Portfolio planning
In this section of PWM we test the performance and volatility of two investment strategies using model portfolios. Each month we look at a different European and global basket of stocks. European portfolio Which Stoxx600 sectors are best suited for a medium to long-term investment on the basis of a quantitative risk reward analysis? One way to obtain an answer to this question would be to calculate the information ratio (IR) over one-year and three-year periods and then compare the respective allocation weights of the single sectors. The IR is designed to test relative strength or weakness of the sector index versus the main benchmark. The result is intriguing – only the banking sector shows a simultaneously high and increasing IR. All other sectors that show an increasing IR over the last 12 months also show a below average IR over the last three years. The biggest improvements are seen in telecoms, consumer services, transportation, technology and media. Investing on the basis of long term strength has not been an easy undertaking in Europe over the last three years. Much better results could be achieved by simple stock-picking. The IR over three years can also be used for stock selection for a portfolio of 12 stocks that represent those three sectors with the highest weighting over three years and those with the highest IR over 12 months. The chart comparing this selected portfolio to the Stoxx600 clearly shows good stock-picking.

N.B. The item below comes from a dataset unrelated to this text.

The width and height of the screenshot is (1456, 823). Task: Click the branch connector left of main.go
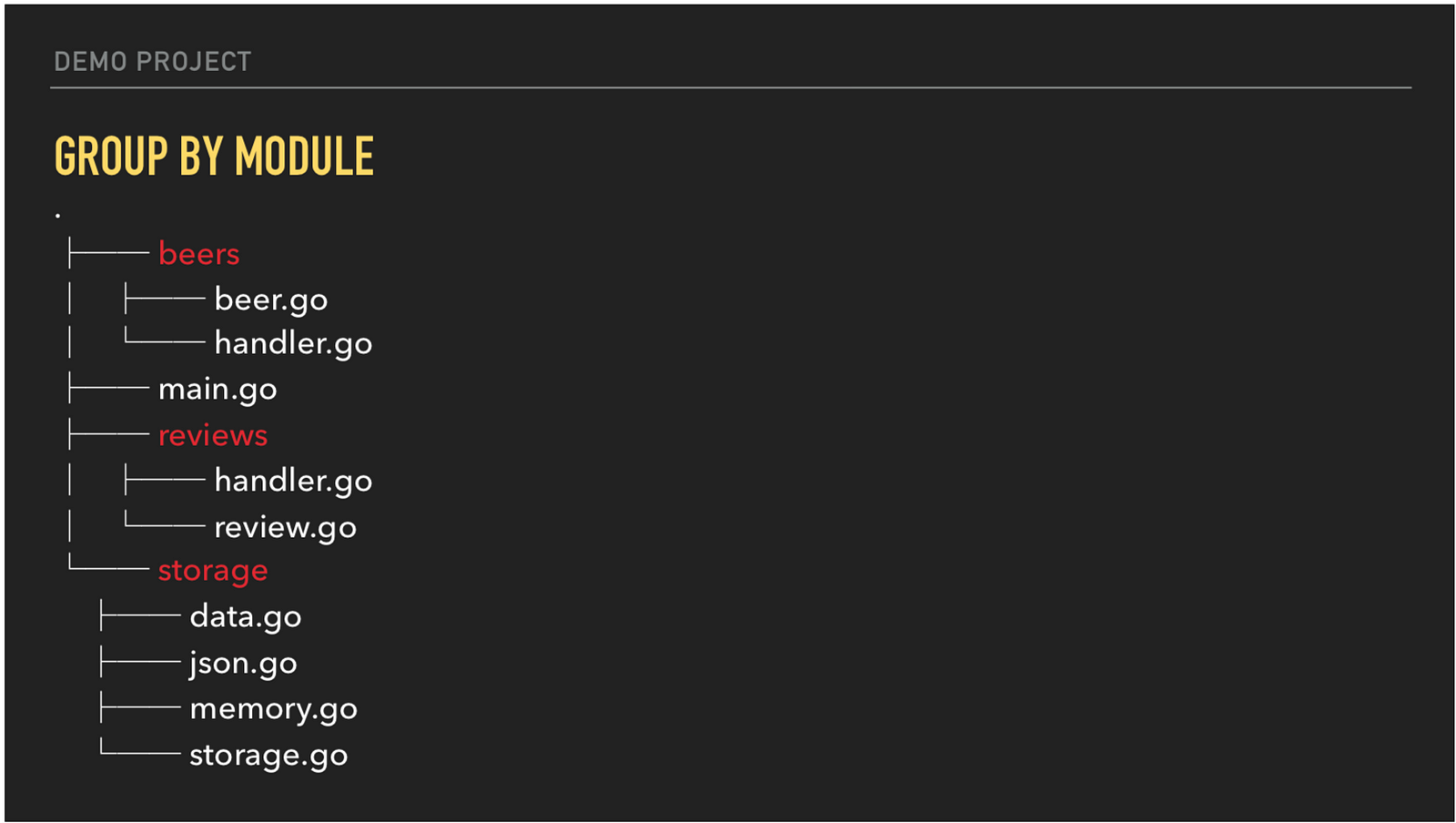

Global portfolio There are many different asset classes and subclasses, which could be used to show an optimised high return and low risk portfolio profile. Only 10 major asset classes are used for the sake of simplicity. The “Altin Fund” represents hedge funds while the CRB Index replicates the price of raw materials. The optimisation was made on the basis of quantitative data for one year – a good time horizon for investments with a time frame of the next three to 12 months. The weight of each asset class was obtained through an allocation process that used two elements that optimise risk and return. The higher the weight the better the return to risk profile. Four different asset classes fight for first position, all of which make part of the bond asset classes. Interestingly, bonds and raw material prices have shown an inverse correlation in the past but presently both show similar risk reward characteristics. The bottom groups are represented by those asset classes which have shown the worst performance over the last 12 months. The equity markets are practically excluded from the asset allocation portfolio with a weight of 0.962 per cent, while real estate also shows a very low weighting of 2.799 per cent because of the consistently negative performance over the last two years. The broadly based asset allocation portfolio (+22.33 per cent since February 2000) has done much better than the classical balanced equity and bond portfolio (–11.58 per cent). The volatility of the broad based and optimised asset portfolio is only about a third compared with the classic balanced portfolio for a return and standard deviation profile over different time frames. Bond products are therefore still the best place to be although hedge funds, convertible bonds and raw material are good alternatives.